I hate connecting flights when I travel so Denver is always a favorite of mine - can get there direct from most major airports.

I've been to Breck twice (love it there) and did the drive from Denver to Steamboat in 2005. It's a long drive but very scenic in spots.


----------



## SnowBored (Jan 30, 2013)

Central and Southern California just got dumped on. Don't know if you're down for West Coast boarding, but now's the time. Big Bear, Snow Summit and Snow Valley would be my suggestions. 

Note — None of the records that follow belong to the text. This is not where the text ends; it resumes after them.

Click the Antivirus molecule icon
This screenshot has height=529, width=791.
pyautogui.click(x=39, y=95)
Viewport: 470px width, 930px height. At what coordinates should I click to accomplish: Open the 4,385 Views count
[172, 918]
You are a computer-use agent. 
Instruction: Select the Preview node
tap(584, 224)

Snow Valley is far less crowded though - I have weekday lift tix I'm using next week that are 60% off. Totally worth it for the shorter drive and wipe open runs. Here's where I get mine: Discount lift tickets - Snow Valley - Ski For Free and I've used the "SV5" code for years. Hope this helps


----------



## NoOtherOptions (Nov 28, 2011)

I love that my home resorts have a 60 inch base and a 32 inch base and that's in Arizona lol. Anyway, I'd suggest SLC personally. Park City to be specific. They have a 43 inch base, and it's super romantic and fun to go out there.


----------



## wrathfuldeity (Oct 5, 2007)

NoOtherOptions said:


> I love that my home resorts have a 60 inch base and a 32 inch base and that's in Arizona lol. Anyway, I'd suggest SLC personally. Park City to be specific. They have a 43 inch base, and it's super romantic and fun to go out there.

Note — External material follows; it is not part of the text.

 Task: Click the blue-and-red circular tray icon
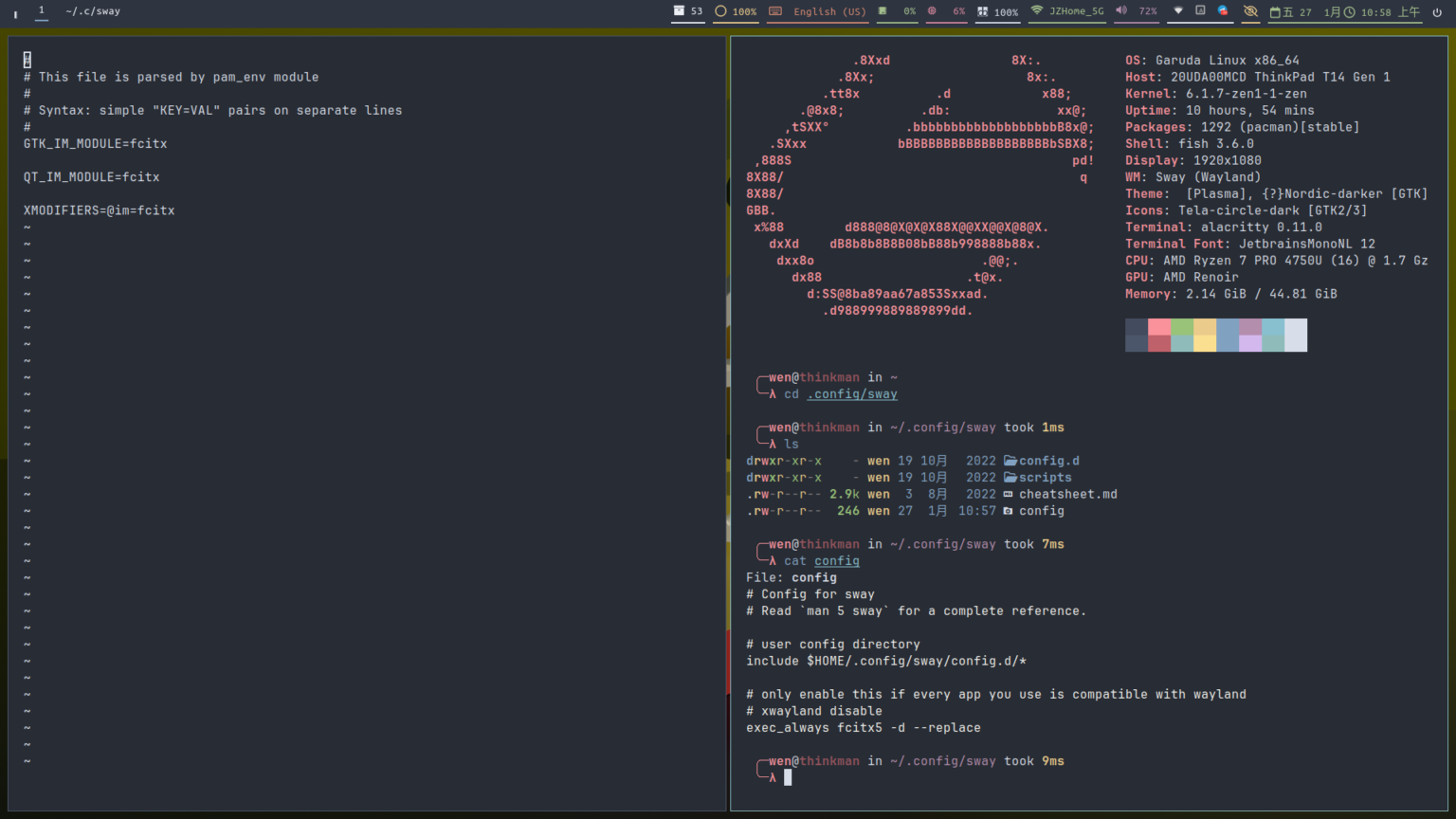[1223, 10]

ewww...43 inches :yahoo: go there!


Heather 160" and Pan 189" base

Weather Snowing - at times heavily

Slope Conditions Powder


----------



## NoOtherOptions (Nov 28, 2011)

wrathfuldeity said:


> ewww...43 inches :yahoo: go there!
> 
> 
> Heather 160" and Pan 189" base
> ...


Terrain > base at times. I'd trade 30 inches in Colorado for 30 inches in Az where although it's a mountain it's fucking tiny and boring.


----------



## neednsnow (Nov 30, 2007)

This Poor Kid asks a simple question and gets every johnny-come-lately response in the book. A trip with his girl, first time out west, something that isn't difficult to get to.

Flying from Florida to Mammoth via LAX is a pain in the Hiney. Unless there is a direct flight to Portland or Sea-Tac, flying to the PNW from Florida is a pain in the hiney. Flying into Jackson from anywhere is a Pain in the Hiney (and wallet.) 

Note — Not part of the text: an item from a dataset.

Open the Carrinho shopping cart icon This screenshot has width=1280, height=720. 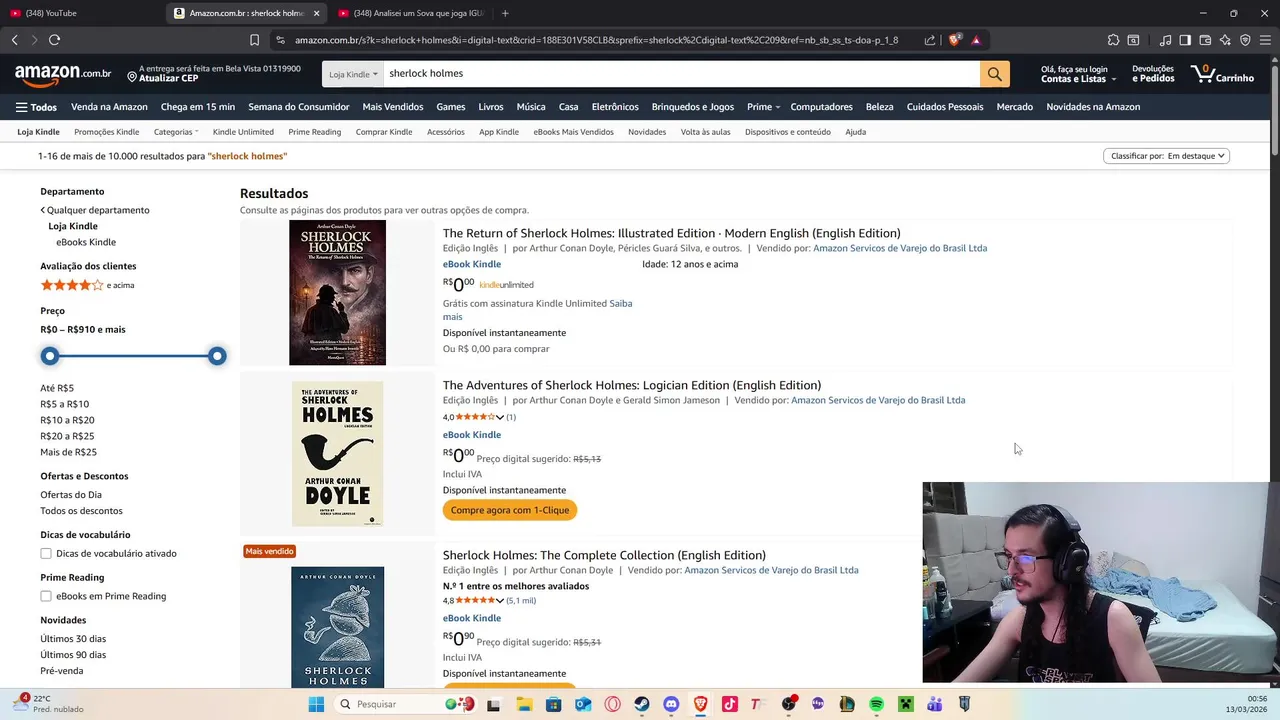pyautogui.click(x=1222, y=74)
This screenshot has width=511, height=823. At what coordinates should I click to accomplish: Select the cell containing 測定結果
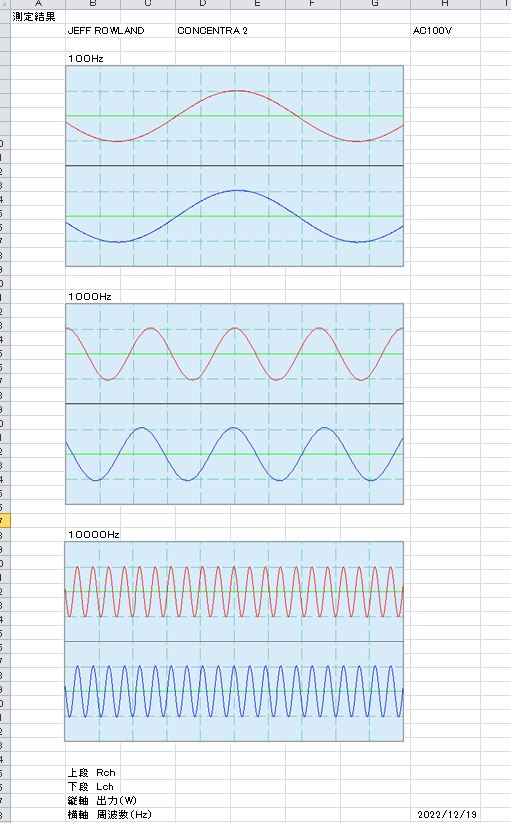click(x=34, y=17)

OP, here are your options. Denver or SLC. If you can get a direct flight. Connections to Reno or Sacramento for Lake Tahoe are usually comparable in price, but they often use-up a lot of travel time. And Good GOD, When someone says "Where to go in the west......I spend too much time in the east and do not want to go to east coast resorts." PlEASE PLEASE PLEASE quit giving them the Jay Peak/Stowe pitch. Yes there is more snow there than Breck and PC, but the terrain is totally different and OP specifies NO EAST COAST.

If you fly into Denver, I'd suggest Steamboat. They are getting more and better snow than Breck/Vail/Keystone. I am currently in Breck and it is Meh, at best, with 5 inches reported last night and no more than 3 inches found at any one spot on the mountain. In many many spots, that is 3 inches on top of crud! Then again, you're looking for beginner to Intermediate, so You'll be tickled with Breckenridge. Head over to Keystone (about 25 mins away) mid-week. Much less crowded.

Steamboat will be the pretty/romantic experience that you're looking for. You'll tell your eldest child about it when he/she asks "where did I come from?"

Otherwise, flying into SLC and going to Park City is also a good option. It is a short drive from the airport (45 minutes) I usually don't endorse Park City, but if you're intermediate and looking for a cute town....PC is good to go.

That being said. I'm sure you're already booked and ready to go. Enjoy the trip!!


----------



## seanhug (Feb 2, 2013)

thanks so much,.. your input is much appreciated .. we are going to steamboat... colorado is calling me.. and i get positive feedback..


----------